> **WHAT YOU HAVE TO DO**: In the political blog excerpt, how many pages long is the Obama campaign's brochure outlining the President's second-term agenda?

> **EXCERPTED PASSAGE**:
- Opening Delimiter -

Something tells me Good Ole’ Joe isn’t the kind to let a little conflict of interest get in the way of his hold on power.

October 25th, 2012 at 10:00 pm
Obama Second Term “A Cheesy Cheap Shot”

In case you haven’t read the Obama campaign’s 11-page brochure outlining the President’s (vague) agenda for a second term, A.B. Stoddard of The Hill saves you the trouble:

It’s not just that the plan is the first voters have heard of any Obama has for his second term — two weeks before Election Day — but that the brochure is about as cheesy a cheap shot as they come.

How, they asked the campaign, could the president possibly win a second term in such a tight race without having outlined an agenda for the next four years? And so an eleventh-hour glossy appeared to answer the charge that Obama had nothing in mind for 2013-2017, with pretty pictures and pabulum to prove it.

Paul Ryan couldn’t agree more.

October 12th, 2012 at 1:18 am
Ryan’s Best Line of the Night

“I think the vice president very well knows that sometimes the words don’t come out of your mouth the right way.”

True and well delivered.  The crowd loved it too.

October 4th, 2012 at 9:57 pm
Biden Trying to Replace Ryan on GOP Ticket?

If headlines earn a vice presidential candidate’s stripes, then Joe Biden may merit consideration as Mitt Romney’s most effective attack dog.

A few days ago Biden said the middle class has been “buried” during President Barack Obama’s economic stewardship.  Today, Obama’s self-immolating Vice President confirmed Mitt Romney’s charge that the Democratic incumbent would raise taxes if reelected:

Biden said Romney and other Republicans often say `Obama and Biden want to raise taxes by a trillion dollars.’ Guess what? Yes, we do in one regard: We want to let that trillion dollar tax cut expire so the middle class doesn’t have to bear the burden of all that money going to the super-wealthy. That’s not a tax raise. That’s called fairness where I come from.”

It’s true Biden is gaffe-prone, but these kinds of statements are too true to be unintentional.

Watch yourself, Paul Ryan – Good Ole’ Joe is gunning for your job!

H/T: Fox News

October 1st, 2012 at 5:35 pm
Romney and Ryan Say Holder Should Resign or Be Fired

The Daily Caller reports that “Republican vice presidential candidate Paul Ryan agrees with presidential candidate Mitt Romney’s call for Attorney General Eric Holder to resign, or for President Barack Obama to fire him, over Operation Fast and Furious.”

Ryan is now the 131st member of Congress to say Holder should resign or be fired.

This is about more than politics.

Now that Univision has uncovered evidence that a massacre of 14 teenagers in Ciudad Juarez was perpetrated with Fast and Furious guns, and identified “57 more previously unreported firearms that were bought by straw purchasers monitored by ATF during Operation Fast and Furious, and then recovered in Mexico in sites related to murders, kidnappings, and at least one other massacre,” it is now impossible to let Holder escape responsibility for a program he claims he knew nothing about.

- Closing Delimiter -

> **DATA UNDER STUDY**:
- Opening Delimiter -

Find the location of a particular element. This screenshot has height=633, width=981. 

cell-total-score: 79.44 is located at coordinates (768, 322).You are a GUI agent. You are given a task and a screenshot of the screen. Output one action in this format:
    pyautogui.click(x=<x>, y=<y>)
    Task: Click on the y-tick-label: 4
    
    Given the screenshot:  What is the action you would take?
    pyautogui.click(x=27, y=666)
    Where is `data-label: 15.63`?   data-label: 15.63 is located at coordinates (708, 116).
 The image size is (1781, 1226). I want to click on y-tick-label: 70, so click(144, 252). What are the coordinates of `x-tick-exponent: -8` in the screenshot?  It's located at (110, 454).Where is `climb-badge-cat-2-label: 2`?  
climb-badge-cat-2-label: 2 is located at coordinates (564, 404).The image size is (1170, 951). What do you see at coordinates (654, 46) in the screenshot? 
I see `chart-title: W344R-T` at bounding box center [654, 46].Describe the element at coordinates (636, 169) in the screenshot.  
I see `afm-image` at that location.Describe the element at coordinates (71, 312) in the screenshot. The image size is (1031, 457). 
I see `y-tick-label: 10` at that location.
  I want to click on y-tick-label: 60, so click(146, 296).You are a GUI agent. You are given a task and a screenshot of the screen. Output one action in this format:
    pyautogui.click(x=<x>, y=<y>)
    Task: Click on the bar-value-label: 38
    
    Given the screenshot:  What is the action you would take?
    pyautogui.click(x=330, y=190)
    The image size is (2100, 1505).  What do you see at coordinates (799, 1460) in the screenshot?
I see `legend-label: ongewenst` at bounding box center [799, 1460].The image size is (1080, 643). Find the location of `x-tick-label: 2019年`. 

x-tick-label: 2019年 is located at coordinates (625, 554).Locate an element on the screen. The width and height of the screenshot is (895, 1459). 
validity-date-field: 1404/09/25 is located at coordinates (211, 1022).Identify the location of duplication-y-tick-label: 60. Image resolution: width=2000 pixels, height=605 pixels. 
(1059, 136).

- Closing Delimiter -

> **EXERCISE SOLUTION**: It is 11 pages long.